3 The trustee filed a motion to dismiss the case based on Ms. Hayes’s failure to file complete schedules and to make any payments to the trustee. (Id. at 47, 127). The bankruptcy held a hearing on March 21, 2023, which was scheduled a month in advance. (Id. at 2–3). At the hearing, both Mr. Aguocha and Ms. Hayes asserted that she had made a payment. (Id. at 126, 128). Although Mr. Aguocha said that he had evidence of Ms. Hayes’s payment, he was unable to admit that

evidence in accordance with the Federal Rules of Evidence, even after the bankruptcy court repeatedly instructed him to do so. (Id. at 126–30). When it was clear that Mr.

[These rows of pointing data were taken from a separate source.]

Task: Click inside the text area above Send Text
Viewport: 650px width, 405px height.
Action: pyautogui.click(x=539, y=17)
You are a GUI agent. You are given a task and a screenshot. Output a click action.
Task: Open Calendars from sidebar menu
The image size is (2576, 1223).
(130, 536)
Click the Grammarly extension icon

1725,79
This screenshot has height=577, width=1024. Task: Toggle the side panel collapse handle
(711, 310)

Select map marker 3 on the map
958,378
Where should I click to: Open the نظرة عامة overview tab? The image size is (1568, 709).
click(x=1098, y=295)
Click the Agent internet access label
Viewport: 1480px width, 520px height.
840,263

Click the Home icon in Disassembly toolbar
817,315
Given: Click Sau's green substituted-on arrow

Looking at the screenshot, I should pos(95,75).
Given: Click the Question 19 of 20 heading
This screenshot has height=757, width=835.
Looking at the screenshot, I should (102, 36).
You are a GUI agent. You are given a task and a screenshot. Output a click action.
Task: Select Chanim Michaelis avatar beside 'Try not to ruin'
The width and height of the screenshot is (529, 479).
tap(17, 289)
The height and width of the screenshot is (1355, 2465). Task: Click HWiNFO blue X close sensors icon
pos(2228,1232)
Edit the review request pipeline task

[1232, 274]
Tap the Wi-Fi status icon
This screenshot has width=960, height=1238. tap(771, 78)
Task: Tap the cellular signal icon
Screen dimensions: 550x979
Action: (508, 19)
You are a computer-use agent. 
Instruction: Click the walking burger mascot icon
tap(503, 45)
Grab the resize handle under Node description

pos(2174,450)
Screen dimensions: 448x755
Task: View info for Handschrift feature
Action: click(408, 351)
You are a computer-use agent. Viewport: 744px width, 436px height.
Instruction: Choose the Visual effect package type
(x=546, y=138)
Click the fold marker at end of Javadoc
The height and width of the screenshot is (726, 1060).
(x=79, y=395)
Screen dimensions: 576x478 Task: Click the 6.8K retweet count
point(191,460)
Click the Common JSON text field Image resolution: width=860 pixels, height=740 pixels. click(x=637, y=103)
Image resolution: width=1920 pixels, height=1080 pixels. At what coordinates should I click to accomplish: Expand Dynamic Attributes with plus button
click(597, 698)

Aguocha did not know how to admit evidence into the record, the trustee asked for Ms. Hayes to be sworn in as a witness and asked her about her alleged payment and employment. (Id. at 132). The bankruptcy court continued the hearing based on the testimony elicited by the trustee, but Ms. Hayes’s case was still subject to automatic dismissal because of Mr. Aguocha’s failure to file the required documents. (Id. at 140–41). The bankruptcy court subsequently ordered Mr. Aguocha to “show cause as to why he should not be enjoined from acting as a Debt Relief Agency under 11 U.S.C. § 526(c)(5).” (Id. at 103).

At the hearing on the motion to dismiss, Mr.